If this ever becomes a real project:
The most feasible entry point would be a diachronic text analysis of scholar interviews across 2–3 platforms (新京报, 澎湃, 上海书评) from 2018–2026, tracking shifts in keyword frequency and argumentative scale. AI tools can handle the coding and extraction; the interpretive framework is the human part.
Possible quantitative features to track:
- Conceptual abstraction ratio — references to canonical thinkers and abstract categories per 1,000 characters, compared with concrete cases, institutions, technologies, or policy mechanisms. The ratio may be a proxy for whether an article engages with AI as a technical object or uses it as a humanistic backdrop.
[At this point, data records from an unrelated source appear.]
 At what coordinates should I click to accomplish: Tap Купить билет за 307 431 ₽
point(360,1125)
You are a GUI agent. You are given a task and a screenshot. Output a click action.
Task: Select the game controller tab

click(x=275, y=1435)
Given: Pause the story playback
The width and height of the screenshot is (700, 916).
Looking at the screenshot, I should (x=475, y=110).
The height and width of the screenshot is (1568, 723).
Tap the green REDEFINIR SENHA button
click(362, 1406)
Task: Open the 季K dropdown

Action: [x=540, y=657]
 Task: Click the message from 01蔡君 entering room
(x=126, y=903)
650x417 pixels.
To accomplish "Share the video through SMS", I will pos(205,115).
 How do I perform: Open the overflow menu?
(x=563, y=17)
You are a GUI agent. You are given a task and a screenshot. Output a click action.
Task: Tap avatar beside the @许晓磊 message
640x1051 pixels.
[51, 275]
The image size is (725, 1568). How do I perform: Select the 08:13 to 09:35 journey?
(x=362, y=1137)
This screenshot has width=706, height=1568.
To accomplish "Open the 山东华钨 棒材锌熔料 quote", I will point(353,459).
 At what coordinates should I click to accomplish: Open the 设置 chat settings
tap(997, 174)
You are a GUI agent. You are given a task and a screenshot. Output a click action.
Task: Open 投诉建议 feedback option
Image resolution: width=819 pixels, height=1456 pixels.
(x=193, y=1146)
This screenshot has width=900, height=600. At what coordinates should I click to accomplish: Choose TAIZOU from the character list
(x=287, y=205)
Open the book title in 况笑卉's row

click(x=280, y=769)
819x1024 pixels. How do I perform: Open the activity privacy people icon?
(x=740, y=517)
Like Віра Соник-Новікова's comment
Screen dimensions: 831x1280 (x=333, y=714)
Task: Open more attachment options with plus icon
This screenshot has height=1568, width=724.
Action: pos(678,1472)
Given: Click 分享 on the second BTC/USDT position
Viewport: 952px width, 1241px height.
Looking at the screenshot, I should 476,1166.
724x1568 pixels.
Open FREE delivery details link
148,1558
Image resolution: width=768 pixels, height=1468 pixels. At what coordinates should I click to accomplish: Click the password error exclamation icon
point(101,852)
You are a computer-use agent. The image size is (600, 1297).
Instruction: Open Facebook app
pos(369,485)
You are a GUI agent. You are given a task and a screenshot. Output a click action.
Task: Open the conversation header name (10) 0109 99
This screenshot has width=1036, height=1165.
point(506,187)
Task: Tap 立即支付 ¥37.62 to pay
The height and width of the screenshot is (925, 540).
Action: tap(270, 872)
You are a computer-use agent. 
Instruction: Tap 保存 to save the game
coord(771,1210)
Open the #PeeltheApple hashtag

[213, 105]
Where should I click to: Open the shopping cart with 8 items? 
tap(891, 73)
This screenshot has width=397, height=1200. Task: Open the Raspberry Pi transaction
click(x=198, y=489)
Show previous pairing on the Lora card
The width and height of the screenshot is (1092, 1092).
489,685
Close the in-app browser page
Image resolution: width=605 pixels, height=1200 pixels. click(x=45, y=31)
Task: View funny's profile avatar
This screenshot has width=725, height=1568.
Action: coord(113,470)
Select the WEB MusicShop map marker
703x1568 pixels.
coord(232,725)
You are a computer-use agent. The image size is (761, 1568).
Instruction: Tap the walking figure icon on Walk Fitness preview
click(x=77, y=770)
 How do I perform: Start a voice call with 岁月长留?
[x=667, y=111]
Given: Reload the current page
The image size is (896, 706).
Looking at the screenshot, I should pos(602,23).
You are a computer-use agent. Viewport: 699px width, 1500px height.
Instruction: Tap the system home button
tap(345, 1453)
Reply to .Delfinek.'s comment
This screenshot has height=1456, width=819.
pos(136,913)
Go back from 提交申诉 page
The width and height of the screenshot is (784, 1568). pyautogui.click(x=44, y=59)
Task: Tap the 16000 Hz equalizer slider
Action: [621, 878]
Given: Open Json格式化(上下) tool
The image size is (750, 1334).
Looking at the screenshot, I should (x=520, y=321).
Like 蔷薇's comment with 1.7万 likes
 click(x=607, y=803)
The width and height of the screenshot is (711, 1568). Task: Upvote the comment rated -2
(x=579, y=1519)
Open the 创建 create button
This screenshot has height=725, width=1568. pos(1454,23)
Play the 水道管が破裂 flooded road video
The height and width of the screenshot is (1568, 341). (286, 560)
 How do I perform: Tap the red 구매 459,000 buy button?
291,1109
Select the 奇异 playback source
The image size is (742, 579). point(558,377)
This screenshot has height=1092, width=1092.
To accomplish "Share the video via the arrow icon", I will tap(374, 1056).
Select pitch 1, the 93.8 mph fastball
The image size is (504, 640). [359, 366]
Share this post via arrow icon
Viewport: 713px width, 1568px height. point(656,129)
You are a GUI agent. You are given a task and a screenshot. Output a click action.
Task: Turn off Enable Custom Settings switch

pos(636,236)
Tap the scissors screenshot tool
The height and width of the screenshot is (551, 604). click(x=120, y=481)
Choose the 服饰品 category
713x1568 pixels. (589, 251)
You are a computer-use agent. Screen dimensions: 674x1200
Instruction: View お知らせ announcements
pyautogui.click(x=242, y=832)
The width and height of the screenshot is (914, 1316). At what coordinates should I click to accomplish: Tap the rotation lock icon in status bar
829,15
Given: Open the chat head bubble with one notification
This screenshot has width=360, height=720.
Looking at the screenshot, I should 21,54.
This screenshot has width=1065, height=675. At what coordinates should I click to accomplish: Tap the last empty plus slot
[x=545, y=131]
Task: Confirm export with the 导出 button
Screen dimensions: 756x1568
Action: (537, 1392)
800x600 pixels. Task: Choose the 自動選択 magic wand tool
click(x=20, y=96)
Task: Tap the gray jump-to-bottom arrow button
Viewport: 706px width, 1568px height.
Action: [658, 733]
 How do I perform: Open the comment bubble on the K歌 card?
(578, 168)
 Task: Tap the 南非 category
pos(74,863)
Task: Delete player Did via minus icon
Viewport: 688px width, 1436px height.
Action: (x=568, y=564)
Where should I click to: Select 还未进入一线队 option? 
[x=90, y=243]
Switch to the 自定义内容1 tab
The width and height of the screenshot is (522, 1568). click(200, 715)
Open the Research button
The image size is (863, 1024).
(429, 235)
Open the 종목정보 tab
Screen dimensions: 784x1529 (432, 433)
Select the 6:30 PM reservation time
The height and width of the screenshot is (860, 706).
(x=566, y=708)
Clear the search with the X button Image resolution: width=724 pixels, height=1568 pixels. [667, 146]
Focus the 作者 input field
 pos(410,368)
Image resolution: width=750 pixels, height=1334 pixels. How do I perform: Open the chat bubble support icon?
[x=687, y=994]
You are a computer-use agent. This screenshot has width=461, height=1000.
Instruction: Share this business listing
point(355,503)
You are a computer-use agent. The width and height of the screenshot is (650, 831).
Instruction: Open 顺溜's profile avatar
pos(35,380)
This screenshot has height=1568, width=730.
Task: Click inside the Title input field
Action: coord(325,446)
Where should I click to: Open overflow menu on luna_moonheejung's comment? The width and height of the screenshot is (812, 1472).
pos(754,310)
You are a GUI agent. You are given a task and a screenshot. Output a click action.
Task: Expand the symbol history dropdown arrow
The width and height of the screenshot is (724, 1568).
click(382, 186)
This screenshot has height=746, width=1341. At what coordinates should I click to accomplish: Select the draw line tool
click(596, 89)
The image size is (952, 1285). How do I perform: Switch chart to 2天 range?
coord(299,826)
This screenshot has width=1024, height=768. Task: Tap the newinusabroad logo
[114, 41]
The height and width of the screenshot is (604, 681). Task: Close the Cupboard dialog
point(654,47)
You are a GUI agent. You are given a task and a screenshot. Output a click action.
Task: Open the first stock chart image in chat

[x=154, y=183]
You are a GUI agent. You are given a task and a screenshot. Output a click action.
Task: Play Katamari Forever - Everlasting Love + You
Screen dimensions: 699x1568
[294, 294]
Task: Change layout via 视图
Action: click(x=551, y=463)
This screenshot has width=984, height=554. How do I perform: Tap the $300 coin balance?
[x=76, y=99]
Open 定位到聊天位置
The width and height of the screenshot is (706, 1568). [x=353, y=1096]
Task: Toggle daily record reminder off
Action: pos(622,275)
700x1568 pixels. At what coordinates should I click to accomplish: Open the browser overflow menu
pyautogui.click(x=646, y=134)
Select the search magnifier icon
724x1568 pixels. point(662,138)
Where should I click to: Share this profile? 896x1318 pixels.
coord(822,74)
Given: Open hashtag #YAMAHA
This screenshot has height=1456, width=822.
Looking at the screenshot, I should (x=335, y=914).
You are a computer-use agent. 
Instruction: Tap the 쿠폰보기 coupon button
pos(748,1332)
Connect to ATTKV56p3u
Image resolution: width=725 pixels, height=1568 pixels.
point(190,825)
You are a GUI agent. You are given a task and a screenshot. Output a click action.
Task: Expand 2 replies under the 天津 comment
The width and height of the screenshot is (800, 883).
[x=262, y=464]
- Pronoun and stance markers — frequency of "我们" (we), "人类" (humanity), "应当" (ought to), "警惕" (beware) — quantifying the shift from analytical to pedagogical/prophetic voice.
But that is future work. For now, these are seeds.
Assembled 2026-06-16 through human-AI collaboration and revised against the original articles. Several AI systems helped generate, check, and sharpen the analytical frame, but the final judgements, remaining uncertainties, and responsibility for publication are mine. This note is therefore also implicated in the phenomenon it describes: AI-assisted synthesis can clarify a research hunch, but it can also make provisional patterns feel more stable than the evidence yet warrants.